Task objective:
A single number is all that's needed: how many lines in the data contain the string "channel".

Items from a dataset
┄┄┄┄┄┄┄┄┄┄

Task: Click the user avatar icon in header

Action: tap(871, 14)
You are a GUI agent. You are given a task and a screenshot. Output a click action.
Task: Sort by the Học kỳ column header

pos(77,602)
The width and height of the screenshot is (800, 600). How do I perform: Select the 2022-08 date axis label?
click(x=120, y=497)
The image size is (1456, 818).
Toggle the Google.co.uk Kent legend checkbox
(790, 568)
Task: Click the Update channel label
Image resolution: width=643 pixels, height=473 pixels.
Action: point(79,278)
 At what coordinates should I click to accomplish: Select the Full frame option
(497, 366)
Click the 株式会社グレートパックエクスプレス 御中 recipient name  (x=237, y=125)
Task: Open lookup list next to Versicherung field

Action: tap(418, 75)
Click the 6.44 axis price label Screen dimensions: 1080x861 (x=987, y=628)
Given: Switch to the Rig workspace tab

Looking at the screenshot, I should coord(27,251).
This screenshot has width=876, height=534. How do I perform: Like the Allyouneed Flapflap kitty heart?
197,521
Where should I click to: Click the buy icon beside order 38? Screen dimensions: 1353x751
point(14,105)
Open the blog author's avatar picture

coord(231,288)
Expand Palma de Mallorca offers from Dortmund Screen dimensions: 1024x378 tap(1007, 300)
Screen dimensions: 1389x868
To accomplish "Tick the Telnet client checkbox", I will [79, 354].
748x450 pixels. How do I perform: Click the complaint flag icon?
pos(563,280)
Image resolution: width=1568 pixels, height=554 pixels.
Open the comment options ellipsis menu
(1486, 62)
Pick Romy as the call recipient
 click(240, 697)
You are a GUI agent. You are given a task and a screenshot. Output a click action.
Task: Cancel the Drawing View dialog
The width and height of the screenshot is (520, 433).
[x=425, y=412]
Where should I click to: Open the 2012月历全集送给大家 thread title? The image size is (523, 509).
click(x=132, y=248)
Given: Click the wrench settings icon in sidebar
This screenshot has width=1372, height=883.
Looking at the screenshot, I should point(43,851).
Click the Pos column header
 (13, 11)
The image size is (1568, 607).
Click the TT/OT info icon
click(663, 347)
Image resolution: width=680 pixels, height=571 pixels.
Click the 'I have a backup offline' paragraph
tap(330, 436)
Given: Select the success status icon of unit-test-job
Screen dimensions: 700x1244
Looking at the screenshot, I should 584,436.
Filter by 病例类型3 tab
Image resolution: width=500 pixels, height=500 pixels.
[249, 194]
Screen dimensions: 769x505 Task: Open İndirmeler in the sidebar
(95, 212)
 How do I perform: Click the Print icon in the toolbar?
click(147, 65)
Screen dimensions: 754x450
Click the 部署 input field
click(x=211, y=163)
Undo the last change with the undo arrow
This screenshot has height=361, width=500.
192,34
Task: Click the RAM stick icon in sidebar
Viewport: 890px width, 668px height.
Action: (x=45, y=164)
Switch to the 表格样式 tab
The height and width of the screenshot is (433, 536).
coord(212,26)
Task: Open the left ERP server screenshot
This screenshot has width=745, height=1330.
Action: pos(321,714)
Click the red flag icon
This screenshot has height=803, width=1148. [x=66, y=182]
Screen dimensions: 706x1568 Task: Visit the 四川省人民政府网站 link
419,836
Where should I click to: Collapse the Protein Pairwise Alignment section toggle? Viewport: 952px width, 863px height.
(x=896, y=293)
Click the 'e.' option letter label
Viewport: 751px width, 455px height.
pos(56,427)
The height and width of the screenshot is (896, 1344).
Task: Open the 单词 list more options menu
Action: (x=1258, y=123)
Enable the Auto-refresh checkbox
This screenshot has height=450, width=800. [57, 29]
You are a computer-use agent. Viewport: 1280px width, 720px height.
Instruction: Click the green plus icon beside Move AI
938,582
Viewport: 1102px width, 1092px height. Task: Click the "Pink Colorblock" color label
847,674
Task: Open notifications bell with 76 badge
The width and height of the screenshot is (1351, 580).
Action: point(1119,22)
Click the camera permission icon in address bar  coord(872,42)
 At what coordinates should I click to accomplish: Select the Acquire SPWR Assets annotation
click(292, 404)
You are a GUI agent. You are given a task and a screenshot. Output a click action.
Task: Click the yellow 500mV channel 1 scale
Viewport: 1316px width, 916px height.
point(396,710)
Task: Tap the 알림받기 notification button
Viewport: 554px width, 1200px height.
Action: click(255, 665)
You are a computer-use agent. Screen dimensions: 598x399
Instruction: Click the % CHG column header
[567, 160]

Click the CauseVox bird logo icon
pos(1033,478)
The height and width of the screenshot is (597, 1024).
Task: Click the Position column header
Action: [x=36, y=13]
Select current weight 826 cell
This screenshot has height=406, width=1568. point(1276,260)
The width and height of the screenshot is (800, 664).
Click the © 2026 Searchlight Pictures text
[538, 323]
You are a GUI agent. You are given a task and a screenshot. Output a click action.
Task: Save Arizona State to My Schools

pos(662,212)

┄┄┄┄┄┄┄┄┄┄

Output below:
2